— The data —

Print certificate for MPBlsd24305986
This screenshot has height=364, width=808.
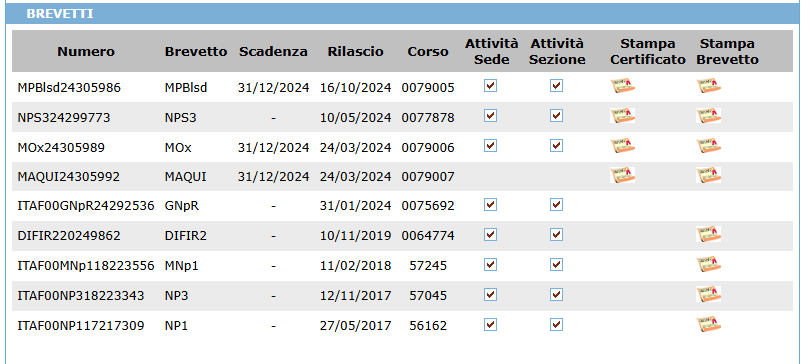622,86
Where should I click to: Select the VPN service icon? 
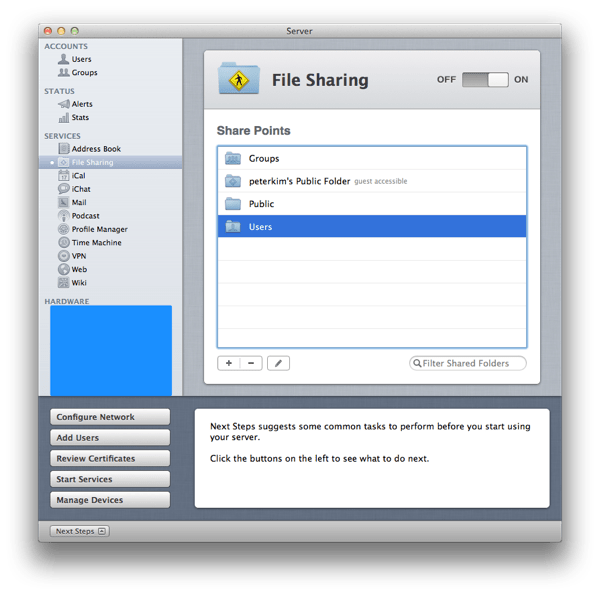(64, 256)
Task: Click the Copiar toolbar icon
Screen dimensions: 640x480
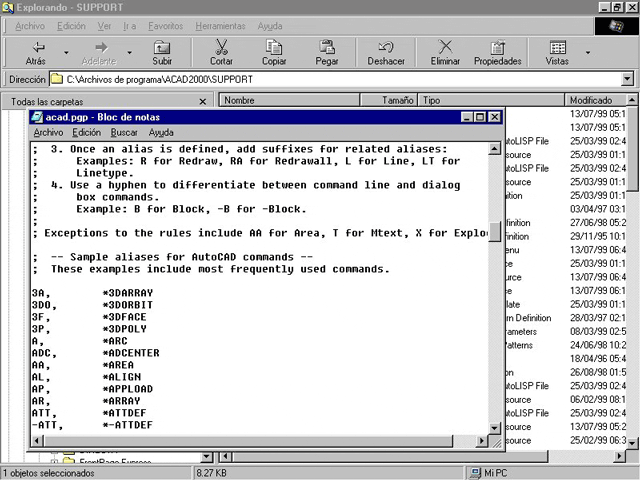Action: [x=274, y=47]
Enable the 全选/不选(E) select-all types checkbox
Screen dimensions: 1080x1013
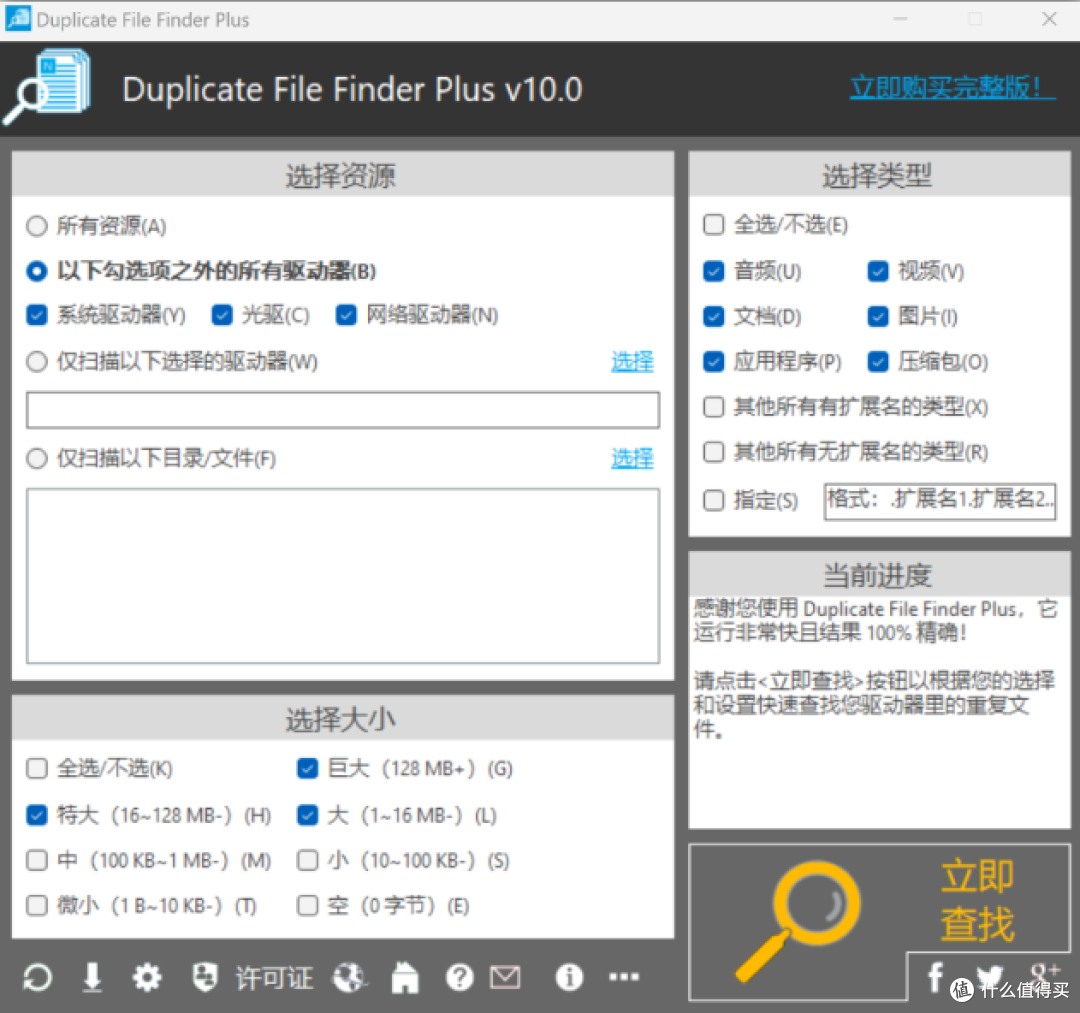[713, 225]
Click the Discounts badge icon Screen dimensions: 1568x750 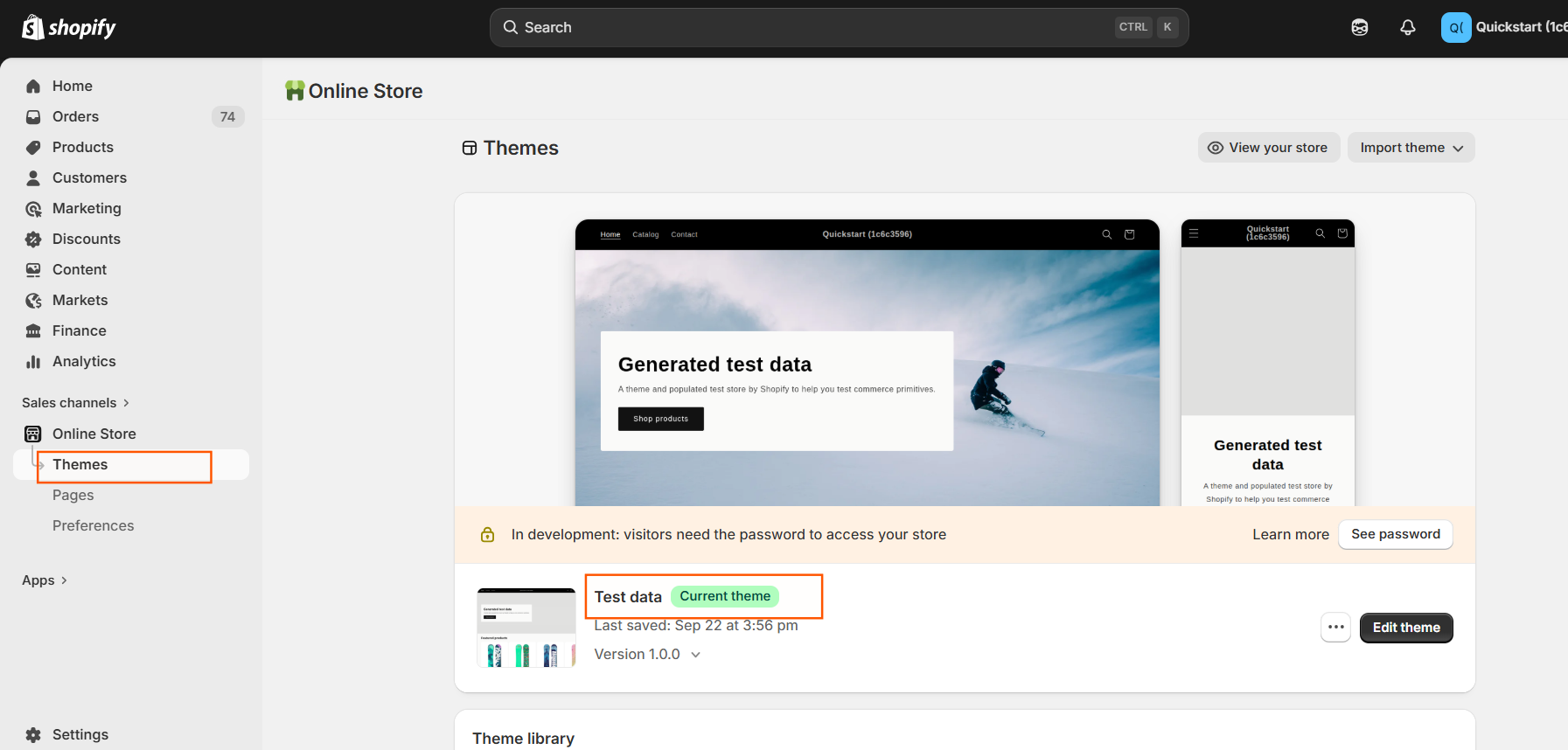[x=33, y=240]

— Work to be completed —
The required result is the entries above, printed exactly from the first line through the line with "Enable the 全选/不选(E) select-all types checkbox", pictures excluded.

— Expected answer —
Print certificate for MPBlsd24305986
This screenshot has height=364, width=808.
622,86
Where should I click to: Select the VPN service icon? 
(64, 256)
Task: Click the Copiar toolbar icon
Screen dimensions: 640x480
Action: [x=274, y=47]
Enable the 全选/不选(E) select-all types checkbox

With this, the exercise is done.